Quelques exemples de finalités de traitements

  • Le contrôle de communications en ligne peut par exemple être réalisé pour prévenir des abus, pour protéger des données d'entreprise confidentielles, pour protéger le réseau, pour contrôler le respect des conventions internes relatives au réseau (par exemple, pas d'utilisation privée excessive).
  • La géolocalisation peut par exemple se faire en vue d’assurer la sécurité du travailleur, la protection du véhicule de service, pour anticiper des besoins professionnels bien définis en matière de transport et de logistique, ou encore pour effectuer un contrôle volontaire du personnel, donc pour le contrôle de l'utilisation professionnelle de la voiture de service et de la bonne exécution du régime de travail. 
  • La surveillance par caméra peut, par exemple, avoir lieu en vue de la sécurité et de la santé du travailleur, de la protection des biens de l'entreprise, du contrôle du processus de production et du contrôle du travail du travailleur.

Les données traitées doivent se limiter à ce qui est nécessaire pour atteindre la finalité de la surveillance (électronique). Le traitement doit être adéquat, pertinent et non excessif au regard de la finalité qui est visée.

Quelques exemples de traitement proportionnel

  • En matière de surveillance par caméras, la proportionnalité signifie aussi par exemple de ne pas organiser la surveillance dans les toilettes de l'entreprise ou de ne pas organiser une surveillance permanente (mais uniquement temporaire) si le but est de viser les travailleurs.
  • En matière de géolocalisation, la proportionnalité signifie par exemple la possibilité de désactiver l'appareil lorsque le véhicule est utilisé en dehors des heures de travail. 

Le principe de transparence est une obligation d’information des travailleurs qui implique que ceux-ci doivent être informés que leurs données font l’objet d’un traitement et à quelles fins. Cette information doit intervenir au moment où les données sont collectées, c’est à dire au moment de la conclusion du contrat de travail. A cet effet, les travailleurs disposent de toute une série de droits leur permettant de garder le contrôle de leurs données.

Le RGPD oblige toutefois l’employeur, en tant que responsable de traitement, à communiquer au travailleur les informations suivantes :

  • la durée pendant laquelle les données à caractère personnel seront conservées ou, lorsque ce n’est pas possible, les critères utilisés pour déterminer cette durée (en principe, le délai de conservation des documents sociaux est de 5 ans à dater de la fin du contrat de travail) ;
  • lorsque le traitement est fondé sur le consentement du travailleur, le droit de retirer ledit consentement à tout moment ;
  • le droit d’introduire une plainte auprès de l’APD

La communication de ces informations n’est soumise à aucune exigence de formalisme spécifique mais il est recommandé de passer par la voie d’un document écrit, comme le Règlement de Travail.

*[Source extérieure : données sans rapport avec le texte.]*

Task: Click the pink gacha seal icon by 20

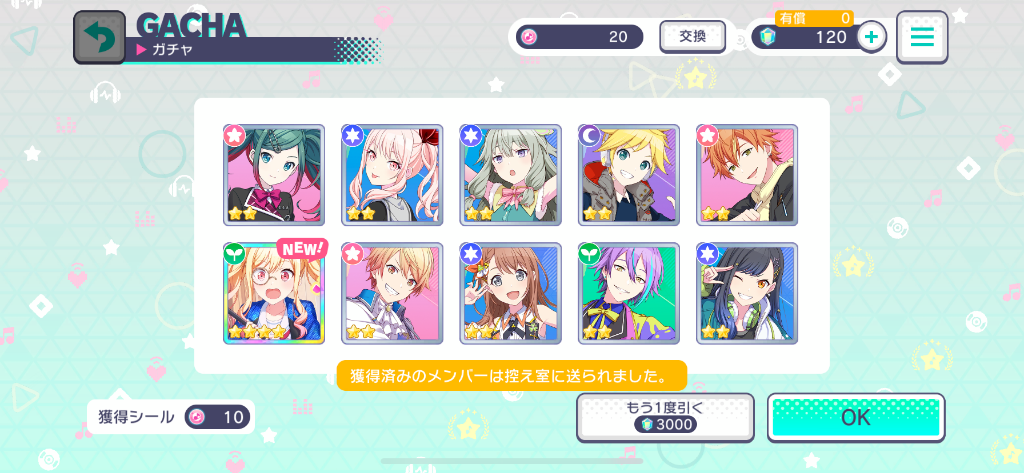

Quelques exemples de traitements transparents

  • L'employeur doit veiller à ce que lors du lancement de la surveillance (électronique), des informations aient préalablement été communiquées aux travailleurs au sujet de tous les aspects de cette surveillance. Les dispositions légales et conventionnelles en matière d'information et de consultation des (représentants des) travailleurs doivent également être respectées.
  • En ce qui concerne le contrôle de l'utilisation du réseau d'entreprise patronal, la transparence signifie par exemple la communication d'informations aux (représentants des) travailleurs sur le type d'utilisation qui est permis/interdit, la manière dont cette utilisation sera contrôlée, les décisions que l'employeur peut prendre contre l'utilisateur sur la base des données collectées lors du contrôle, le droit d'accès du travailleur à ses propres données à caractère personnel, … 

Le RGPD oblige le responsable du traitement (ou son représentant) ainsi que les sous-traitants à conserver une documentation interne concernant les activités de traitement effectuées sous leur responsabilité. Il s’agit du registre des activités de traitement ou registre de données. Cette obligation remplace l’ancienne obligation de déclaration auprès de l’APD.

La tenue d’un registre de données est obligatoire pour toutes les entreprises occupant plus de 250 travailleurs. Les entreprises de plus petite taille sont uniquement obligées de tenir un registre :

  1. si le traitement effectué porte sur certaines catégories particulières de données ou sur des données relatives à des condamnations pénales et à des infractions ; OU
  2. si le traitement effectué est susceptible de comporter un risque pour les droits et libertés des personnes concernées ; OU
  3. si le traitement effectué n’est pas occasionnel.

Cette dernière exception implique que pratiquement tous les employeurs devront tenir un registre de données. Selon l’APD, la gestion du personnel constitue en effet un traitement non occasionnel.

Enfin, l’APD recommande à toutes les entreprises de tenir un registre de données, et ce même si cette obligation ne leur est pas applicable.